The revised bid includes a so-called ticking fee mechanism as well, which could boost the overall value of the offer to $34.15 a share, or $3.7 billion. The pledges -- marking the fifth revision for JetBlue in its effort to secure a deal -- come a week after the carrier increased its bid to $33.50 a share.
JetBlue and Frontier are seeking to woo Spirit shareholders ahead of a Thursday vote that should end the bidding war for Spirit, a deep discounter with low fares and fees for anything extra. The would-be buyers covet Spirit for the growth and competitive strength they could quickly gain through an acquisition. The US industry is dominated by four major carriers, and the victor in the war for Spirit would be ranked fifth, based on domestic passenger traffic.

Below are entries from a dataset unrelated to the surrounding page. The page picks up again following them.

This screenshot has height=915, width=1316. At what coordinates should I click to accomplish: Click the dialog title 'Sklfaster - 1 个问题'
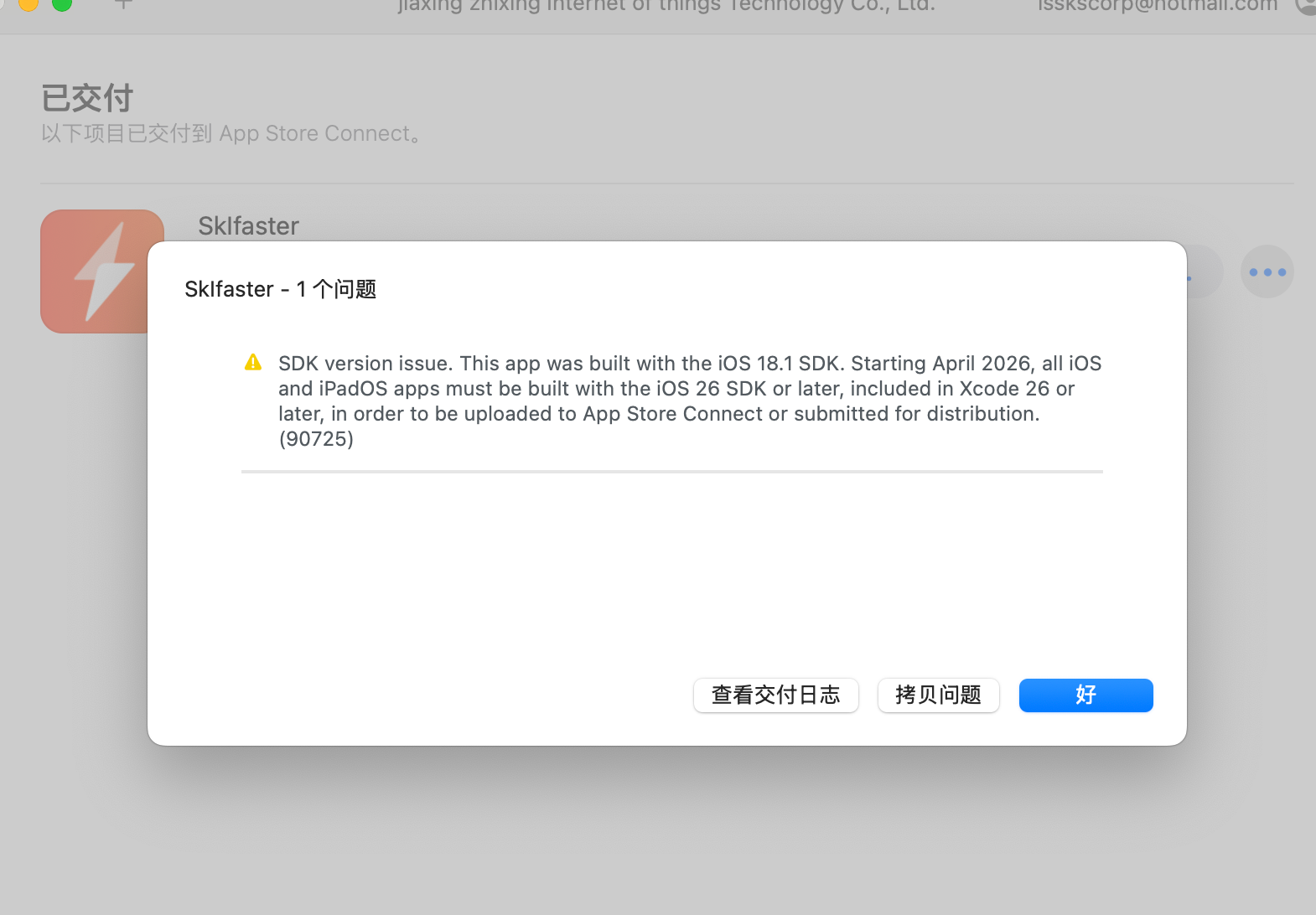pos(280,289)
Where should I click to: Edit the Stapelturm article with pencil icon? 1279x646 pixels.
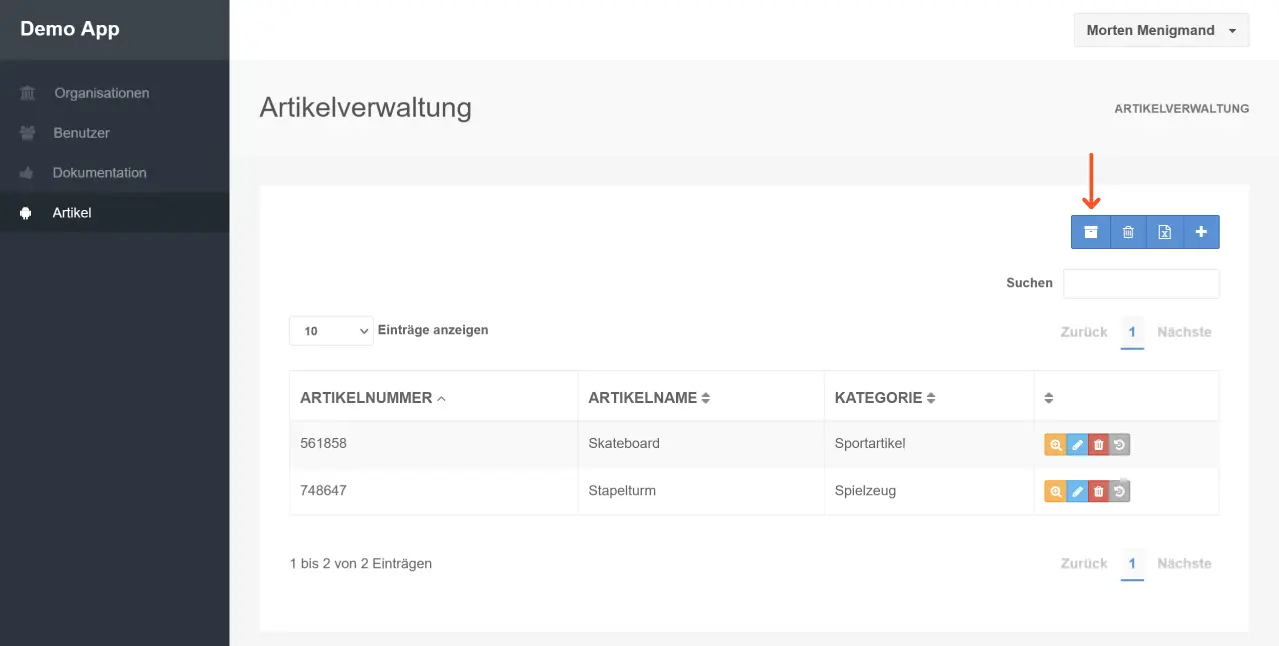click(x=1077, y=491)
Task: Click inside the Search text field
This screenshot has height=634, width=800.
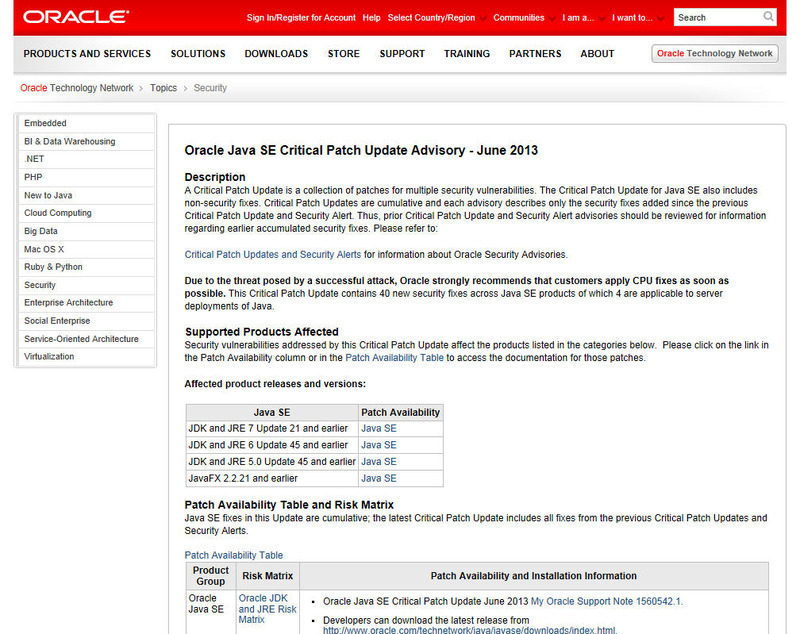Action: point(716,17)
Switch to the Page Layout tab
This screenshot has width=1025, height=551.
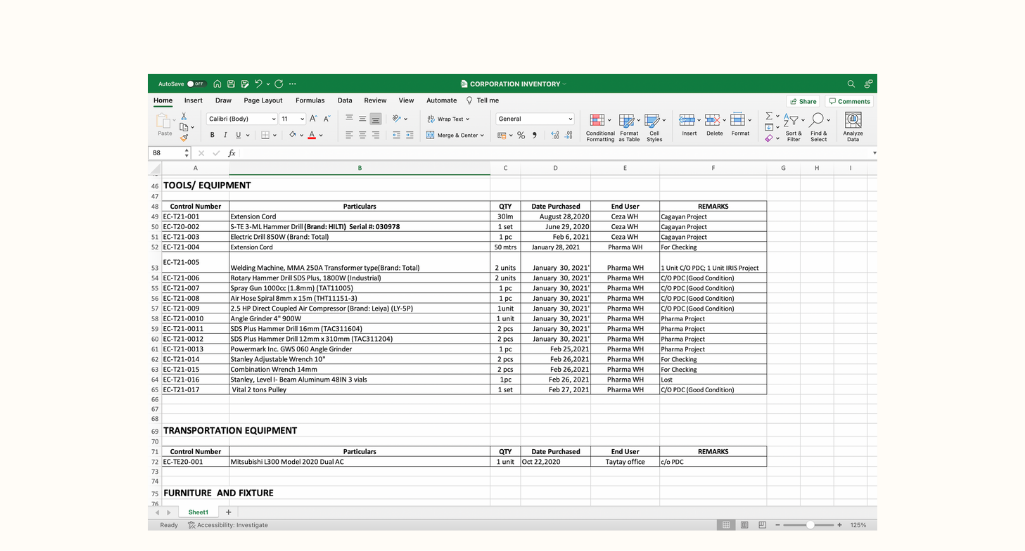point(263,101)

See also: ‘Top Gun’ Deal Morphs Into Airlines’ Fiercest M&A Brawl in Years
Frontier on Friday boosted the cash portion of its bid to $4.13 a share -- up about $2 from its original bid -- along with 1.9126 share of its stock for each of Spirit’s. Those terms valued the airline at about $2.6 billion based on the closing price that day. Spirit shareholders would receive $2.22 a share as a cash dividend once the transaction is approved. Frontier also raised its proposed breakup fee to $350 million.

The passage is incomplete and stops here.